Event Date: 8 May 2013
Room 532, Main Building
Birkbeck, University of London
London WC1E 7HX
The Birkbeck Institute for Social Research presents:
Using Narratives to Study Social Change
Doing Critical Social Research
This is the fourth in this seminar series.
Speaker: Molly Andrews (Professor of Political Psychology UEL , and Co-director of the Centre for Narrative Research)

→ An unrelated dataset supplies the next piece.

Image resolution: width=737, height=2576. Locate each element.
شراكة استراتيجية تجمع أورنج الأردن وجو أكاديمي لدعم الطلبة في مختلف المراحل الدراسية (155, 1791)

Narratives are not only the means by which individuals breathe public life into personal experience, they are a primary tool by which individuals recognise and affirm themselves as members of a group, thereby often acting as a catalyst for the raising of political consciousness. Narratives can thus play a vital role in de-individualising that which is personal; rendering experience into a narrative form can help individuals to become more actively engaged in shaping the conditions of their lives. Stories, then, are not just within the domain of the individual, but are built upon the collective memory of a group, just as they help to create how that memory is mobilised and for what purposes. This paper will explore the relationship between micro and macro political narratives, in other words the dynamic interplay between the stories of individuals (both told and untold) and the contested stories of the communities in which they live.
Molly Andrews‘ research interests include the psychological basis of political commitment, psychological challenges posed by societies in transition to democracy, patriotism, conversations between generations, gender and aging, and counter-narratives. Her monographs include Shaping History: Narratives of Political Change (Cambridge 2007) and Narrative Imagination and Everyday Life (Oxford 2013).